18 AUGUSTUS 1989. - Ministerieel besluit tot regeling van het gebruik van systemen voor het activeren van veiligheidsuitrustingen en waarbij gebruik gemaakt wordt van pyrotechnische middelen. (NOTA : opgeheven voor het Vlaamse Gewest <BVR2011-07-15/41, art. 31, 002; Inwerkingtreding : 06-09-2013>)(NOTA : Raadpleging van vroegere versies vanaf 06-09-2011 en tekstbijwerking tot 06-09-2011)
Art. 1-4
Artikel 1. De systemen voor het activeren van veiligheidsuitrustingen en waarbij gebruik gemaakt wordt van pyrotechnische middelen, moeten door de directeur generaal der mijnen toegelaten zijn met het oog op het gebruik ervan in de ondergrondse werken van mijnen.
Art.2. De in artikel 1 bedoelde pyrotechnische middelen moeten voldoen aan veiligheidsproeven ten aanzien van mijngas.

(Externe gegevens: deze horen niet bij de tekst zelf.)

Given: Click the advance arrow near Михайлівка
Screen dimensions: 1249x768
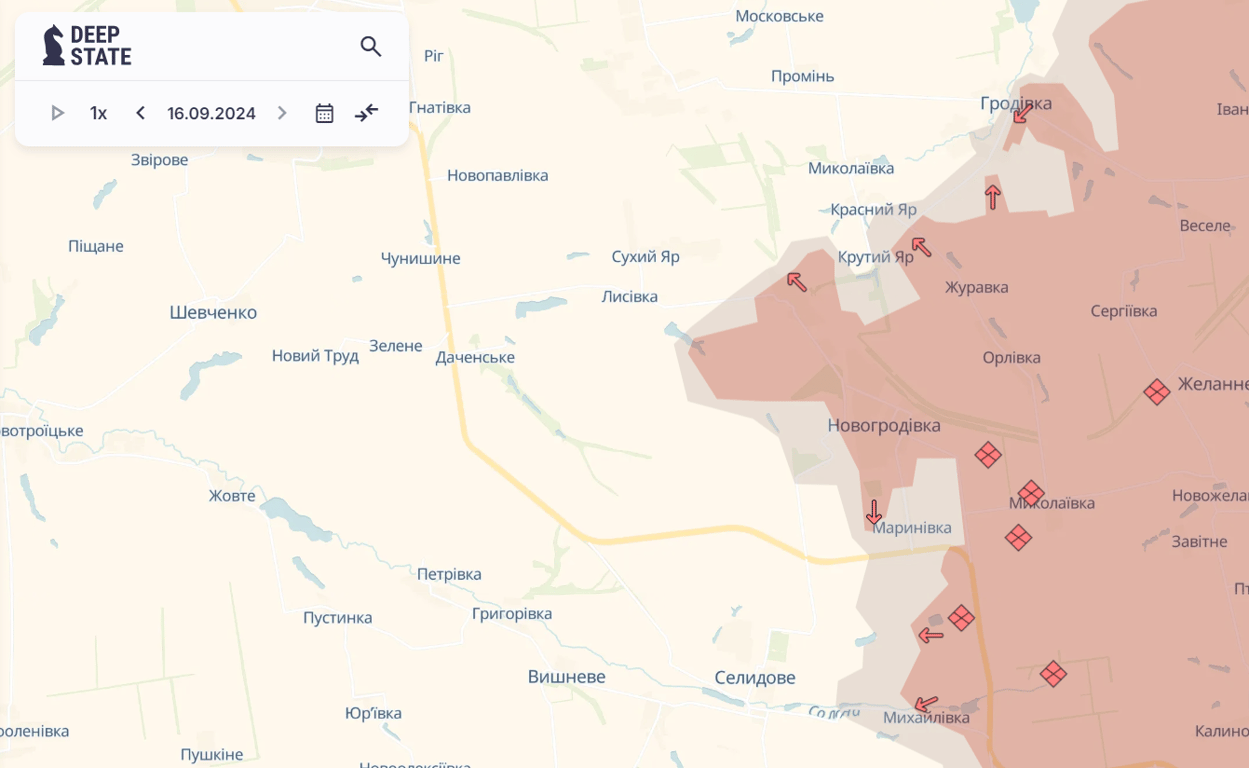Looking at the screenshot, I should coord(925,703).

Als ze deel uitmaken van een toestel dat een blusmiddel vrijmaakt, dan mag het toestel geen blusmiddel bevatten tijdens de veiligheidsproeven.
Als ze vervat zijn in een kleiner geheel dat een bestanddeel van het toestel vormt, dan mag dat kleinere geheel beproefd worden zonder rekening te houden met de andere toestelonderdelen wanneer die duidelijk geen invloed kunnen hebben op het resultaat van de veiligheidsproeven ten aanzien van mijngas.
Art.3. De in artikel 2 bedoelde veiligheidsproeven gebeuren in een atmosfeer met een methaangehalte tussen 8 en 10 procent.
De pyrotechnische middelen of het kleinere geheel waarin ze vervat zijn, worden in de mijngaskamer geplaatst op een wijze die analoog is aan de plaatsing ervan voor gebruik in de praktijk.
Art. 4. De uitslag van de veiligheidsproeven, bedoeld in artikel 2 en uitgevoerd door een kontrole-organisme of een proefstation in een andere lidstaat van de Europese Gemeenschap dan België worden aanvaard voor zoverre dit organisme of laboratorium de nodige waarborg biedt op technisch- en beroepsvlak en aldus wordt erkend door deze lid-Staat.